▶ [Exercise]: Your answer must be the full set of entries, repeated exactly.

▶ [Data section]:
———
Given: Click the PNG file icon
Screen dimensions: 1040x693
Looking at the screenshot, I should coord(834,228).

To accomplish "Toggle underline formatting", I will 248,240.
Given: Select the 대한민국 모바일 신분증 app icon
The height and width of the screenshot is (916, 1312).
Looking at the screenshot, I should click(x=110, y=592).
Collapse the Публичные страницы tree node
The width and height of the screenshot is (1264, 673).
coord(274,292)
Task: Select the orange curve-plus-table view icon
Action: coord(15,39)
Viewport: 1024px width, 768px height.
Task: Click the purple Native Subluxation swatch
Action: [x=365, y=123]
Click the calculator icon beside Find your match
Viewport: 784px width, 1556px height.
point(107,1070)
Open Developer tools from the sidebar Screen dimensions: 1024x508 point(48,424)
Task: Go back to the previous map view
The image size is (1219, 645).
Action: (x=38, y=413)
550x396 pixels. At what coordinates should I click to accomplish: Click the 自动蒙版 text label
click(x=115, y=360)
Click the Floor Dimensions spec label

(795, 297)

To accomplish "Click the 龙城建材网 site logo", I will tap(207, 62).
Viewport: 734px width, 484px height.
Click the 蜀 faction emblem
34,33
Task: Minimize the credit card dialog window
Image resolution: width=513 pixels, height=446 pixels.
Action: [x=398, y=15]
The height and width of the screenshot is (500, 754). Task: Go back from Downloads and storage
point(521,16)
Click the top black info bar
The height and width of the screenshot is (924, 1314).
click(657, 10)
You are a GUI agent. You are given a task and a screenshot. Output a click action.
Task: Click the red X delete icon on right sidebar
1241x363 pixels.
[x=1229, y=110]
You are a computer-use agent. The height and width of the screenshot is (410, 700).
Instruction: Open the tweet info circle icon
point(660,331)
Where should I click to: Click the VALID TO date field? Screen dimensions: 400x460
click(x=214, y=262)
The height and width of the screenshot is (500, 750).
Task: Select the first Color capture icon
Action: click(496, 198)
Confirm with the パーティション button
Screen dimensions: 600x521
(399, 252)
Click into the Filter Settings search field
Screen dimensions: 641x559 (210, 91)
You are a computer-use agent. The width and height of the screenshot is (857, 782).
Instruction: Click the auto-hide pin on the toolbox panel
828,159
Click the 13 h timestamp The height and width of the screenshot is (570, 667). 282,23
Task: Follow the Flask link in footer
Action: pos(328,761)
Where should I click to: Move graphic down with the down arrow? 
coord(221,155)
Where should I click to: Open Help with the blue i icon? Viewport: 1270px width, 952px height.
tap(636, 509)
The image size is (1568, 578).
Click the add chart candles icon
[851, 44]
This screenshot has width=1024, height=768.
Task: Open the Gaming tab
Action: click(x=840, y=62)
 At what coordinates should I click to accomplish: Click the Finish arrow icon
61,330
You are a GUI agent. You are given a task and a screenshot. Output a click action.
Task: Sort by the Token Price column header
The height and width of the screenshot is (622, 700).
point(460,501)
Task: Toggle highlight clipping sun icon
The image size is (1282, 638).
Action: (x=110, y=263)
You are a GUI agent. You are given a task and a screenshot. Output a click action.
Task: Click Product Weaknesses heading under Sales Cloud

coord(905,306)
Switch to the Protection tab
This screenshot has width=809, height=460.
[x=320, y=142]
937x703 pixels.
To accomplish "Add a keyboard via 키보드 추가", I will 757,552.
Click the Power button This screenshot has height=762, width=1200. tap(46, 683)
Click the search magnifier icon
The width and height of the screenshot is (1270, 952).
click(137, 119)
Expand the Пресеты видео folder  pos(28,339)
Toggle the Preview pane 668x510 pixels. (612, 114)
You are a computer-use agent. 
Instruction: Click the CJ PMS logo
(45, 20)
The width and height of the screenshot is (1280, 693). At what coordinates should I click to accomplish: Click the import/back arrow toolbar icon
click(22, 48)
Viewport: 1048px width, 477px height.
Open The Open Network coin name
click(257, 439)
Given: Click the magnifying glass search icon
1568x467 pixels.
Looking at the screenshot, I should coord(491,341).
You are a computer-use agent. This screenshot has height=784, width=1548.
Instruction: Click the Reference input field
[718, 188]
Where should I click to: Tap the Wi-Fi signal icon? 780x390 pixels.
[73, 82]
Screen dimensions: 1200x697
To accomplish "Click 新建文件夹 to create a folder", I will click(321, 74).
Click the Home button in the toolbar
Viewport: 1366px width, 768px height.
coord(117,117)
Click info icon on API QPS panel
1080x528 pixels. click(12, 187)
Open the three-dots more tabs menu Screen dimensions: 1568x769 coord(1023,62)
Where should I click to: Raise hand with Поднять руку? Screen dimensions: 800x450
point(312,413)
———
▶ [Reply]:
Given: Click the PNG file icon
Screen dimensions: 1040x693
Looking at the screenshot, I should coord(834,228).

To accomplish "Toggle underline formatting", I will 248,240.
Given: Select the 대한민국 모바일 신분증 app icon
The height and width of the screenshot is (916, 1312).
Looking at the screenshot, I should click(x=110, y=592).
Collapse the Публичные страницы tree node
The width and height of the screenshot is (1264, 673).
coord(274,292)
Task: Select the orange curve-plus-table view icon
Action: coord(15,39)
Viewport: 1024px width, 768px height.
Task: Click the purple Native Subluxation swatch
Action: [x=365, y=123]
Click the calculator icon beside Find your match
Viewport: 784px width, 1556px height.
point(107,1070)
Open Developer tools from the sidebar Screen dimensions: 1024x508 point(48,424)
Task: Go back to the previous map view
The image size is (1219, 645).
Action: (x=38, y=413)
550x396 pixels. At what coordinates should I click to accomplish: Click the 自动蒙版 text label
click(x=115, y=360)
Click the Floor Dimensions spec label

(795, 297)

To accomplish "Click the 龙城建材网 site logo", I will tap(207, 62).
Viewport: 734px width, 484px height.
Click the 蜀 faction emblem
34,33
Task: Minimize the credit card dialog window
Image resolution: width=513 pixels, height=446 pixels.
Action: [x=398, y=15]
The height and width of the screenshot is (500, 754). Task: Go back from Downloads and storage
point(521,16)
Click the top black info bar
The height and width of the screenshot is (924, 1314).
click(657, 10)
You are a GUI agent. You are given a task and a screenshot. Output a click action.
Task: Click the red X delete icon on right sidebar
1241x363 pixels.
[x=1229, y=110]
You are a computer-use agent. The height and width of the screenshot is (410, 700).
Instruction: Open the tweet info circle icon
point(660,331)
Where should I click to: Click the VALID TO date field? Screen dimensions: 400x460
click(x=214, y=262)
The height and width of the screenshot is (500, 750).
Task: Select the first Color capture icon
Action: click(496, 198)
Confirm with the パーティション button
Screen dimensions: 600x521
(399, 252)
Click into the Filter Settings search field
Screen dimensions: 641x559 (210, 91)
You are a computer-use agent. The width and height of the screenshot is (857, 782).
Instruction: Click the auto-hide pin on the toolbox panel
828,159
Click the 13 h timestamp The height and width of the screenshot is (570, 667). 282,23
Task: Follow the Flask link in footer
Action: pos(328,761)
Where should I click to: Move graphic down with the down arrow? 
coord(221,155)
Where should I click to: Open Help with the blue i icon? Viewport: 1270px width, 952px height.
tap(636, 509)
The image size is (1568, 578).
Click the add chart candles icon
[851, 44]
This screenshot has width=1024, height=768.
Task: Open the Gaming tab
Action: click(x=840, y=62)
 At what coordinates should I click to accomplish: Click the Finish arrow icon
61,330
You are a GUI agent. You are given a task and a screenshot. Output a click action.
Task: Sort by the Token Price column header
The height and width of the screenshot is (622, 700).
point(460,501)
Task: Toggle highlight clipping sun icon
The image size is (1282, 638).
Action: (x=110, y=263)
You are a GUI agent. You are given a task and a screenshot. Output a click action.
Task: Click Product Weaknesses heading under Sales Cloud

coord(905,306)
Switch to the Protection tab
This screenshot has width=809, height=460.
[x=320, y=142]
937x703 pixels.
To accomplish "Add a keyboard via 키보드 추가", I will 757,552.
Click the Power button This screenshot has height=762, width=1200. tap(46, 683)
Click the search magnifier icon
The width and height of the screenshot is (1270, 952).
click(137, 119)
Expand the Пресеты видео folder  pos(28,339)
Toggle the Preview pane 668x510 pixels. (612, 114)
You are a computer-use agent. 
Instruction: Click the CJ PMS logo
(45, 20)
The width and height of the screenshot is (1280, 693). At what coordinates should I click to accomplish: Click the import/back arrow toolbar icon
click(22, 48)
Viewport: 1048px width, 477px height.
Open The Open Network coin name
click(257, 439)
Given: Click the magnifying glass search icon
1568x467 pixels.
Looking at the screenshot, I should coord(491,341).
You are a computer-use agent. This screenshot has height=784, width=1548.
Instruction: Click the Reference input field
[718, 188]
Where should I click to: Tap the Wi-Fi signal icon? 780x390 pixels.
[73, 82]
Screen dimensions: 1200x697
To accomplish "Click 新建文件夹 to create a folder", I will click(321, 74).
Click the Home button in the toolbar
Viewport: 1366px width, 768px height.
coord(117,117)
Click info icon on API QPS panel
1080x528 pixels. click(12, 187)
Open the three-dots more tabs menu Screen dimensions: 1568x769 coord(1023,62)
Where should I click to: Raise hand with Поднять руку? Screen dimensions: 800x450
point(312,413)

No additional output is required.